Victoria Square incorporates facilities for medical provision ranging from the usual opticians to dentists physiotherapist and similar activities that will be operated by local GPs and the St Peters Hospital the local Acute Trust. It also includes family entertainment and education all of which will enhance the diversity of the Town Centre.


From 2010 we have been investing in the infrastructure in the town centre to improve pedestrian and cycle facilities and enhance the integration with public transport both buses and rail.  This has been supported by EM3 and done in partnership with SCC.

We have been investing in environmental initiative through Thameswey since 1999.  The energy investment is supportive in the context of regeneration. The work with communities and the wider landscape is equally positive.  Our scheme with Natural England, which in comparison to other investment is modest at below £300,000 over the long term, is nationally significant and by creating positive environments for the Great Crested Newts it facilitates easier development on other sites as well as securing conservation.
The Hoe Valley Scheme with its major investment in improving the flood plain and taking some 300 homes out of flood risk also provided extensive habitat improvements and new community facilities.  

Thameswey Milton Keynes

The only major investment made outside the borough was to build a combined Power and Heat energy station in the centre of the Milton Keynes Regeneration area. This was done as part of the Government’s initiative through English Partnerships.
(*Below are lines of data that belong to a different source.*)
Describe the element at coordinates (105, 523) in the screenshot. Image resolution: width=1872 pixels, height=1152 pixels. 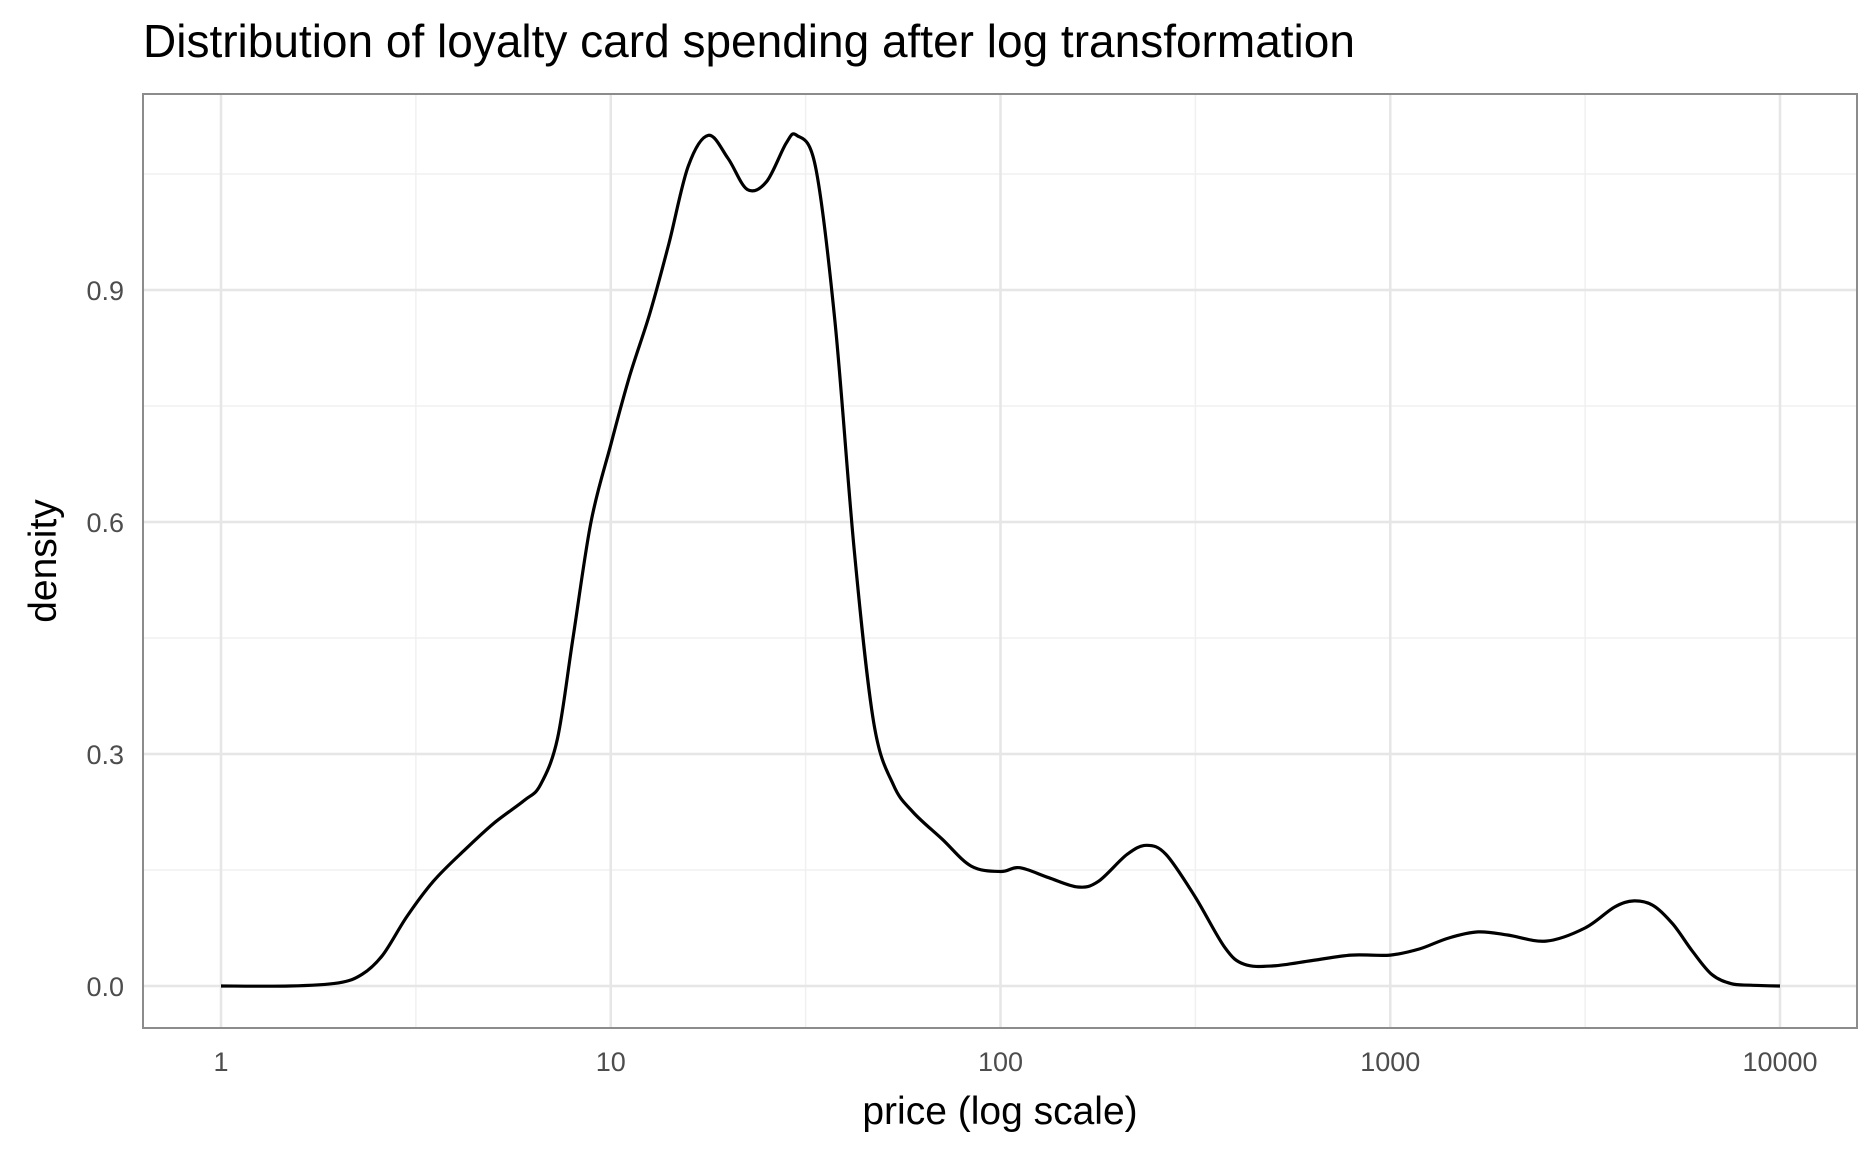
I see `y-tick-label: 0.6` at that location.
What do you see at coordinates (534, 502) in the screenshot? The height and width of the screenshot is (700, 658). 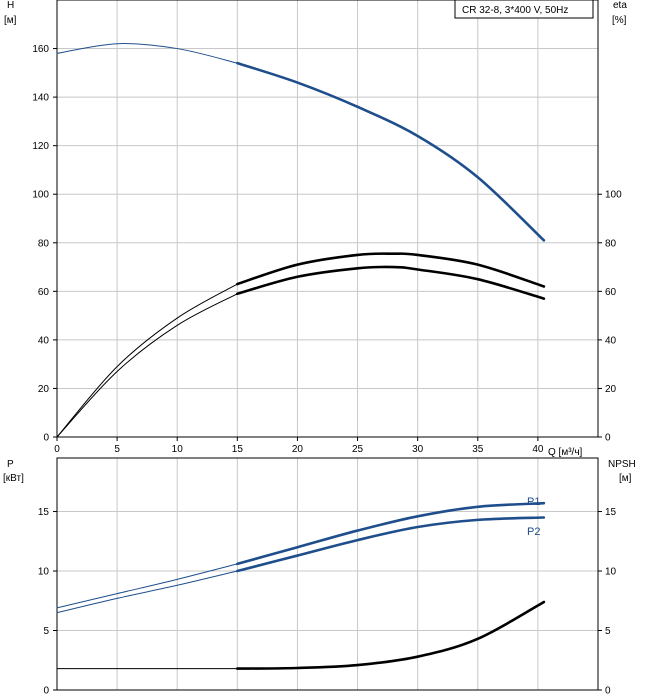 I see `p1-series-label: P1` at bounding box center [534, 502].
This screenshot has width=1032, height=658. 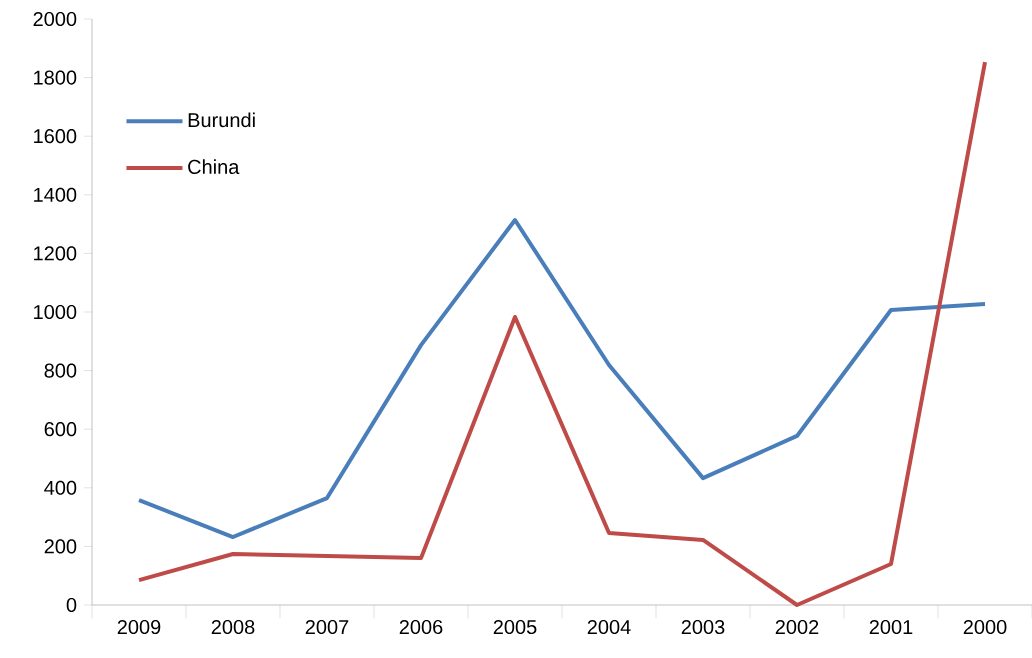 What do you see at coordinates (60, 430) in the screenshot?
I see `y-tick-label: 600` at bounding box center [60, 430].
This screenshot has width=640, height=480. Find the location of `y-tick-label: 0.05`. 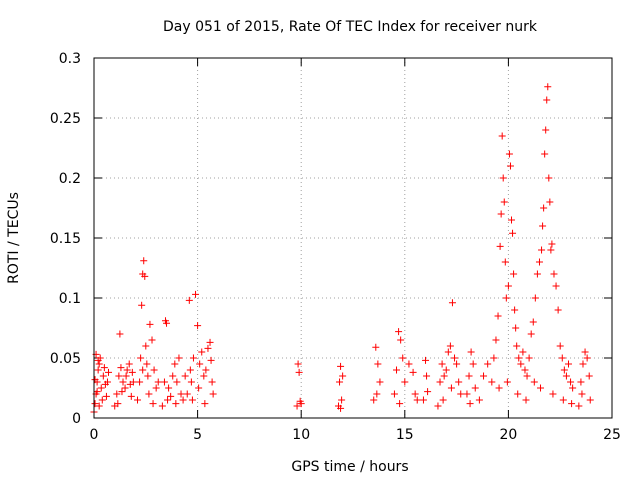

y-tick-label: 0.05 is located at coordinates (66, 359).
This project has always struggled and the 2008 financial crisis has slowed down the ability to get the project into profit. The technology learnt during the project however has helped Woking develop its own successful Combined Heat and Power Plants within the Borough.

Office Accommodation
We have been active in acquiring office accommodation in the town centre to ensure that the better accommodation remains in employment use.  We did this due to the ongoing loss of employment space through “Prior Approval”.  This has enabled business, particularly small and medium business to remain locally and maintain employment levels; the larger businesses that have also been helped in this way include McLaren, Petrofac, Wood Engineering, Fidessa and well as health organisations such as Central Surrey Health.